_What to do_
Please rewrite the data below with "screenshot" swapped for "screen image" and everything else unchanged. Leave the pictures out.

_Excerpted records_
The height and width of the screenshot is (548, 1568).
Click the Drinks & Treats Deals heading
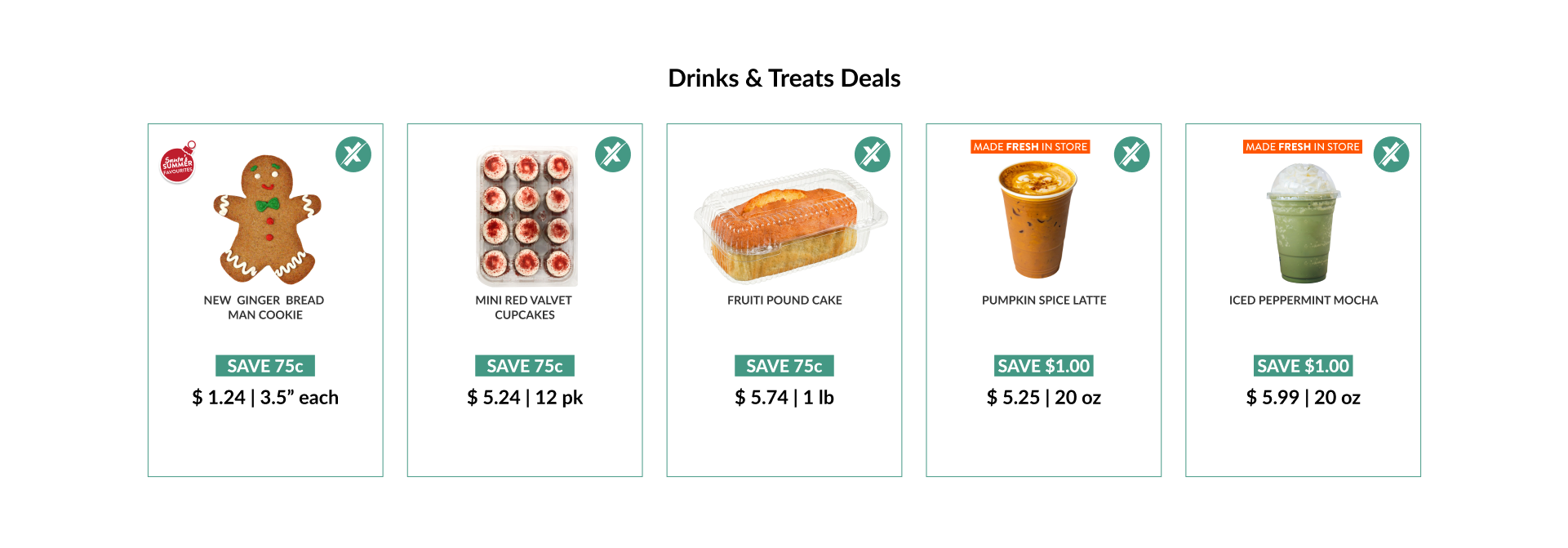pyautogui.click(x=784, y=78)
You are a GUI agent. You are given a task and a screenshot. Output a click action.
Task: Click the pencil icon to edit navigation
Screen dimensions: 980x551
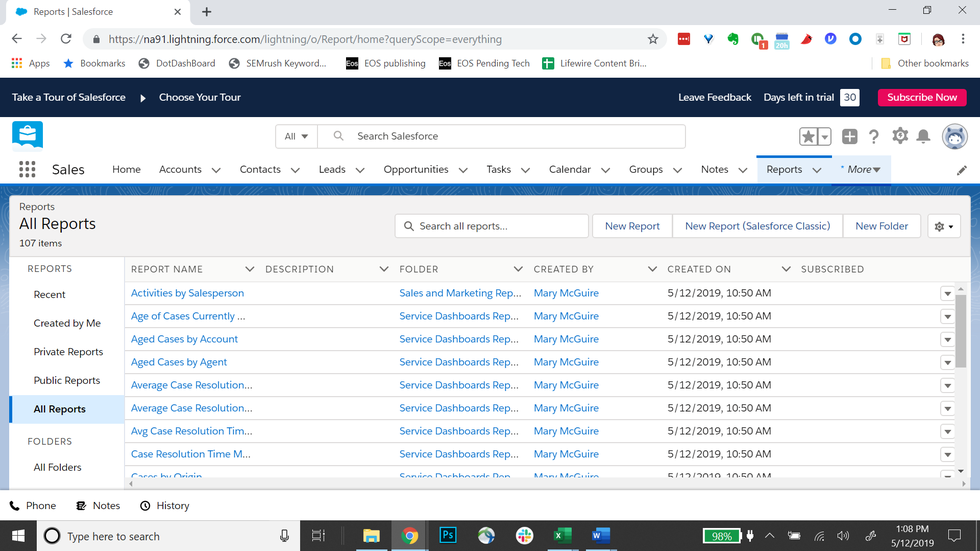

_Exercise answer_
The height and width of the screen image is (548, 1568).
Click the Drinks & Treats Deals heading
pyautogui.click(x=784, y=78)
You are a GUI agent. You are given a task and a screen image. Output a click action.
Task: Click the pencil icon to edit navigation
Screen dimensions: 980x551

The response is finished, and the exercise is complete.